In Australia it was different. Almost nobody was aware that there were Diggers fighting in Russia and the Intervention was therefore of little immediate concern to most people. Opinion about Russia simply divided along class lines.
On the left, radicals embraced Bolshevism and looked forward to world revolution and the overthrow of capitalism in Australia. Working people in general were less extreme but certainly followed events in Russia with a degree of sympathy and hope. Many were waiting to see what the Bolshevik experiment produced. At the very least, they thought it was the Russians’ own business how they chose to govern their country.
On the right, Australia’s middle classes feared and detested Bolshevism. In their eyes the Reds had betrayed the Allies by pulling out of the war and then by repudiating Russia’s debts. Bolsheviks were seen as godless barbarians who were destroying the fabric of civilisation. The mainstream press indulged and fed these fears.
Ironically, it was Bolshevism that had made Russia newsworthy. During the war, news from Russia had been played down because the Russians were something of an embarrassment to the Allied cause. The Allies claimed to be fighting for freedom and democracy, yet the Tsar’s Russia was a byword for tyranny and cruelty. Furthermore, the news from the Eastern Front was generall
y so bad it did not bear telling.
When the Tsar was deposed in March 1917, Western journalists were taken by surprise. They were so out of touch they pinned their hopes on Kerensky and naively expected him to reinvigorate the Russian war effort. When the opposite happened and the Russian army disintegrated, the press could scarcely believe it. London’s Daily Mirror published a photograph of deserters crowding the roofs of railway carriages under the heading, ‘Russian troops hasten to the front’!1
In November when the Bolsheviks ousted Kerensky, the newspapers were taken aback again. For a time they insisted the Bolshevik regime wouldn’t last long and that Lenin was a flash in the pan. In the two years between November 1918 and November 1920, the New York Times reported ninety-one times that the Bolsheviks were about to fall from power or had already fallen!2
As soon as it seemed the Bolsheviks were there to stay, the press changed tack. It was bad enough that the workers had overthrown their betters in Russia; now they were threatening to spread their revolution through the rest of the world. The press began an anti-Soviet campaign which soon became fanatical. Bolsheviks were portrayed as thugs, murderers, thieves and blasphemers.

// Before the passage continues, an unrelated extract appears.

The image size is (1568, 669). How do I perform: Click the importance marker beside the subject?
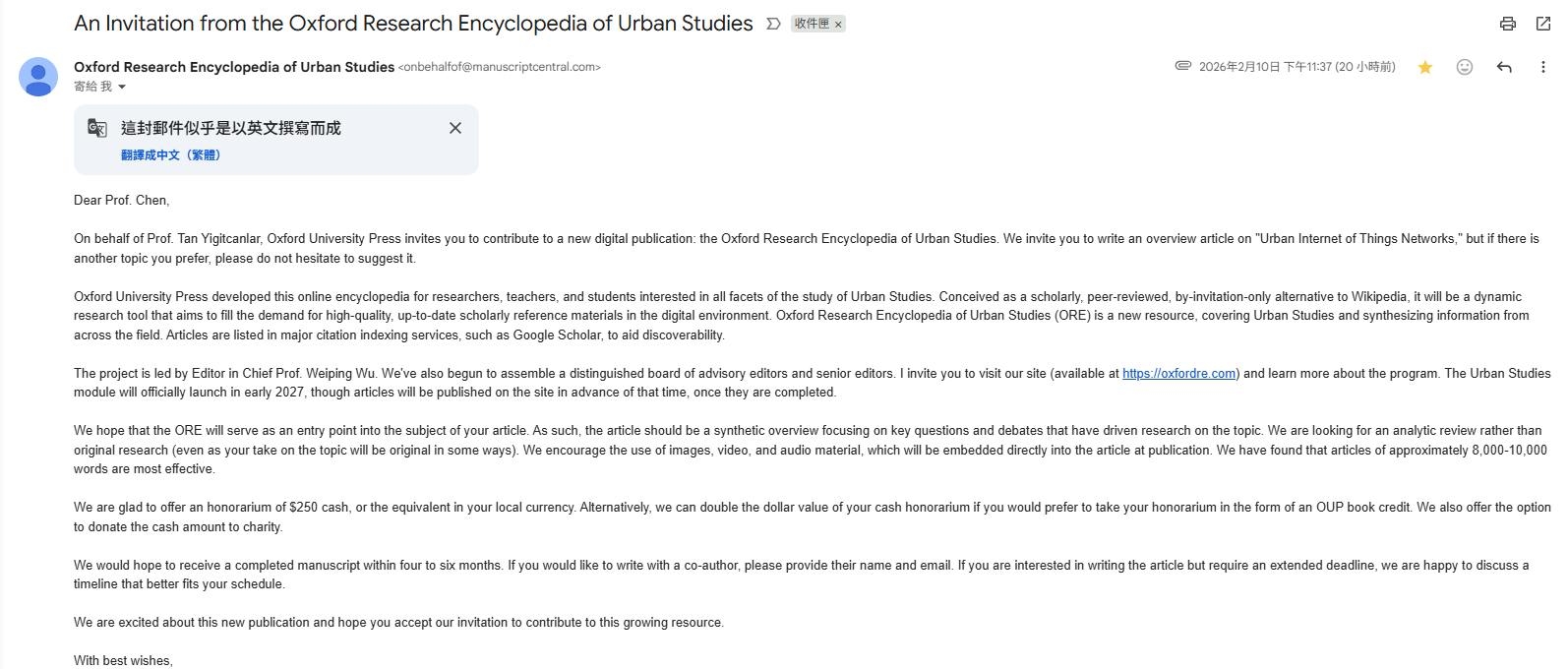pos(773,24)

When Russia withdrew from the war, the hatred knew no bounds. One editorial in The Times read: ‘The remedy for Bolshevism is bullets’.3
Australian papers echoed the anti-Bolshevik line. With no reporters of their own in Russia, they received all their news second-hand from British or American sources. It was very clear, however, that the foreign wire services were utterly lacking in both accuracy and balance. Indeed, the standard of journalism was lamentable and some of the better papers acknowledged as much.4 The Sydney Morning Herald assured its readers it took all reports from Russia with a grain of salt, while the West Australian said it took them with ‘bushels of salt’!